Bien que classique, la solution illustre parfaitement l’intérêt patrimonial des sociétés unipersonnelles à responsabilité limitée. Sauf faute séparable des fonctions du gérant ou faute séparable de la qualité d’associé, la société est la seule responsable des fautes commises. Le patrimoine personnel du gérant et de l’associé sont donc protégés.

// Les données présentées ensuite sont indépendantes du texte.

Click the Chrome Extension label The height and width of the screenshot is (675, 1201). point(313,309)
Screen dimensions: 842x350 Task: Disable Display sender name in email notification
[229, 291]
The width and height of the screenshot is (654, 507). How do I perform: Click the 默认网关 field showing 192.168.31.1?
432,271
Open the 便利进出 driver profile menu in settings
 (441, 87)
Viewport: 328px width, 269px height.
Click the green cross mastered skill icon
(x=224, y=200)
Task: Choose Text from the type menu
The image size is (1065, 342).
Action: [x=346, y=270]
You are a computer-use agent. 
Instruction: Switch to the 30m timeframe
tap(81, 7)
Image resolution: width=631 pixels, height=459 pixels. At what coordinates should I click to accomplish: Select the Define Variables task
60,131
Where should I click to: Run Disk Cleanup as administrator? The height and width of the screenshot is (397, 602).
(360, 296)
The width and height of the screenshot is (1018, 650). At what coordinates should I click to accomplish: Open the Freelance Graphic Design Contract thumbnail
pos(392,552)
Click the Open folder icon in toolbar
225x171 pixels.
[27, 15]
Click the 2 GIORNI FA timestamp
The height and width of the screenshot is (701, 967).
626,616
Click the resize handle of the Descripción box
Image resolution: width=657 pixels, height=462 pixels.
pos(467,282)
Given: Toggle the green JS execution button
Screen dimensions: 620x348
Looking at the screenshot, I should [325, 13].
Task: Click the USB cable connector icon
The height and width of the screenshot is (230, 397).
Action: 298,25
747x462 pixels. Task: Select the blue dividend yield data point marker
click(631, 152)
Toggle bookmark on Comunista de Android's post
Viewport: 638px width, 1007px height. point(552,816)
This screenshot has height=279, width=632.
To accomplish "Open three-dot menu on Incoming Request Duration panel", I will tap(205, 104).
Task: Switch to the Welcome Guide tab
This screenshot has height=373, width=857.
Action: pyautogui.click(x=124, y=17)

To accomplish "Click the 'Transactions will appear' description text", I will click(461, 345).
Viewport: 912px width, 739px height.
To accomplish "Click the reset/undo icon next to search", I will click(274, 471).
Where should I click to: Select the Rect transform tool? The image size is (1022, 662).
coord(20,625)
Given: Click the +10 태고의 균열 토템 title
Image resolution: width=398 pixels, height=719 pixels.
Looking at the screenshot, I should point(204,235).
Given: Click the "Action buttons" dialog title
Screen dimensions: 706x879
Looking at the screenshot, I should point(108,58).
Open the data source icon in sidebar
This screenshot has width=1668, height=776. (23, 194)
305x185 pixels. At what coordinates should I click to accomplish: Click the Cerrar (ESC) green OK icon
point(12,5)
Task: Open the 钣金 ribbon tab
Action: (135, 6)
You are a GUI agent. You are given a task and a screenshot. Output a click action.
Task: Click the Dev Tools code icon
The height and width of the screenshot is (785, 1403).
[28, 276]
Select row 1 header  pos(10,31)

Dès lors, en cas d’insolvabilité de la société, le seul espoir pour la victime est alors de voir le gérant condamné, au titre d’une faute de gestion, à supporter tout ou partie de l’insuffisance d’actif, sur le fondement de l’article L. 651-2 du Code de commerce N° Lexbase : L3704MBS ou d’espérer une harmonisation de la jurisprudence en faveur de la position de la Chambre criminelle de la Cour de cassation qui ne soumet pas la responsabilité civile personnelle du dirigeant à l’existence d’une faute séparable de ses fonctions, et ce même en l’absence d’infraction pénale [5].

 

[1] Cass. com., 20 mai 2003, n° 99-17.092, publié au bulletin N° Lexbase : A1619B9T : Bull., 2003, IV, n° 84, p. 94.

[2] Cass. com. 28 septembre 2010, n° 09-66.255, FS-P+B+R+I N° Lexbase : A5417GAU : Bull., 2010, IV, n° 146 ; Cass. civ. 3, 10 mars 2016, n° 14-15.326, FS-P+B N° Lexbase : A1663Q7Q : Bull., 2016, n° 846, III, n° 1076 ; Cass. civ. 3, 7 juin 2018, n° 16-27.680, FS-P+B+I N° Lexbase : A4487XQA : Bull., 2018, III, n° 60.

[3] Sur la limitation de l’assurance au secteur d’activité déclaré, v. not. : Cass. civ. 3, 22 novembre 2018, n° 17-23.334, F-D N° Lexbase : A0005YNI.

[4] Sur sa nécessité, v. not. : Cass. crim., 18 novembre 2008, n° 08-83542, inédit au bulletin [en ligne].

[5] Cass. crim., 5 avril 2018, n° 16-83.961, FP-D N° Lexbase : A4619XKB, n° 16-83.984, FP-P+B N° Lexbase : A4581XKU, n° 16-87.669, FP-P+B N° Lexbase : A4477XKZ : Bull. crim., 2018, n° 67.